LIST OF TASKS:
**1.** From the model card, extract the stretch from "# Model Card" through "a matching base.".
**2.** According to the model card, which model was the fine-tuned Apertus model distilled to?
**3.** Continue the model card from its last sentence.

Update README.md

8725ca8 verified 5 months ago

4.06 kB

	---
	base_model:
	- swiss-ai/Apertus-8B-2509
	library_name: peft
	license: apache-2.0
	tags:
	- finance
	- financialcrime
	- compliance
	---

	# Model Card for Apertus-8B-Instruct-OFAC-FAQ

	A model fined tuned for sanctions and AML related OFAC FAQ questions with the Swiss AI
	Apertus 8B Instruct model which was then used as teacher and distilled to TinyLlama 1.1B. The model is 6-7 X smaller than the original. Quantization to INT8 should allow even low-memory CPU inference
	deployments if model latency is not a primary concern. PEFT LoRA adapter are included for use with base model.


	## Model Details

	### Model Description

	The model includes INT8 quantized weights for CPU inference and a LoRA adapter for GPU inference with
	a matching base.

INFORMATION PROVIDED:

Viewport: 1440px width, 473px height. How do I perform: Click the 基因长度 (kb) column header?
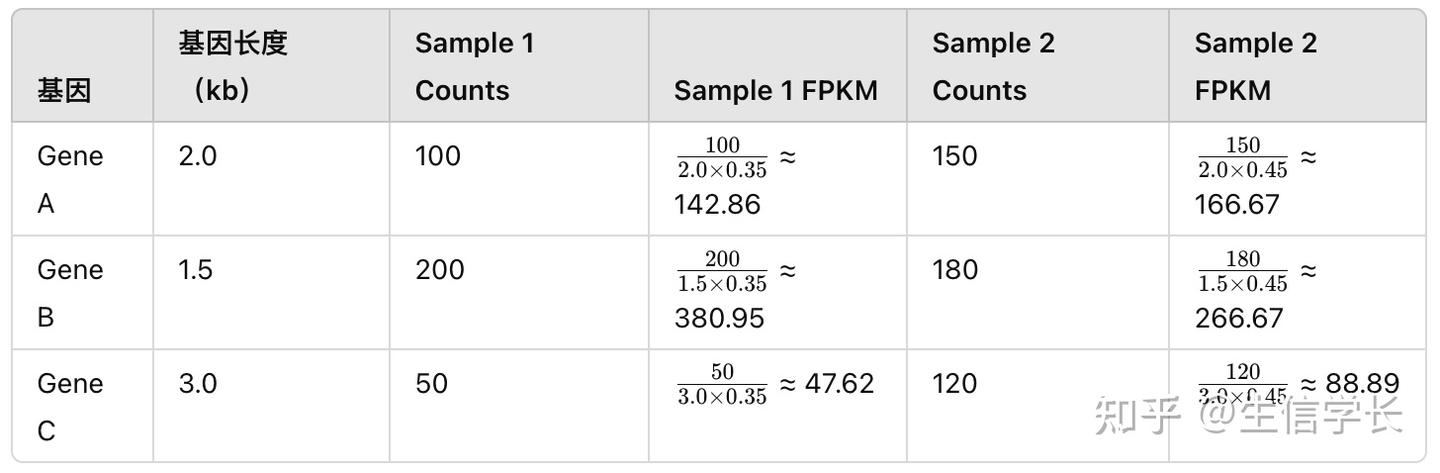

RESULTS OF THE EXERCISE:
**1.**
# Model Card for Apertus-8B-Instruct-OFAC-FAQ

	A model fined tuned for sanctions and AML related OFAC FAQ questions with the Swiss AI
	Apertus 8B Instruct model which was then used as teacher and distilled to TinyLlama 1.1B. The model is 6-7 X smaller than the original. Quantization to INT8 should allow even low-memory CPU inference
	deployments if model latency is not a primary concern. PEFT LoRA adapter are included for use with base model.


	## Model Details

	### Model Description

	The model includes INT8 quantized weights for CPU inference and a LoRA adapter for GPU inference with
	a matching base.

**2.** TinyLlama 1.1B.

**3.**
	- Developed by: Soteria Initiative
	- Funded by: Soteria Initiative
	- Shared by: Soteria Initiative
	- Model type: Text generation, LlamaForCausalLM, context length 2048
	- Language(s) (NLP): English, Others
	- License: Apache-2.0
	- Finetuned from model: Apertus 8B Instruct

	### Model Sources

	<!-- Provide the basic links for the model. -->

	- Repository: https://huggingface.co/SoteriaInitiative/Apertus-8B-Instruct-OFAC-FAQ
	- Demo: _WIP_

	## Uses

	Use for chat or assistant applications where compliance or financial crime analysis need to
	get answers regarding FATF or OFAC FAQ matters.

	### Direct Use

	This model can directly be used with the FCCAssistant https://github.com/SoteriaInitiative/fccassistant
	once a model endpoint has been deployed.


	### Out-of-Scope Use

	This model is not intended for production deployment.

	## Bias, Risks, and Limitations

	The model is fine tuned for FATF and OFAC FAQ matters and hence should be restricted to such
	use cases where this is of a concern.


	### Recommendations

	Perform model quality evaluation before use.

	## How to Get Started with the Model

	Use the Jupyter Notebook linked in the Demo references for a comprehensive overview.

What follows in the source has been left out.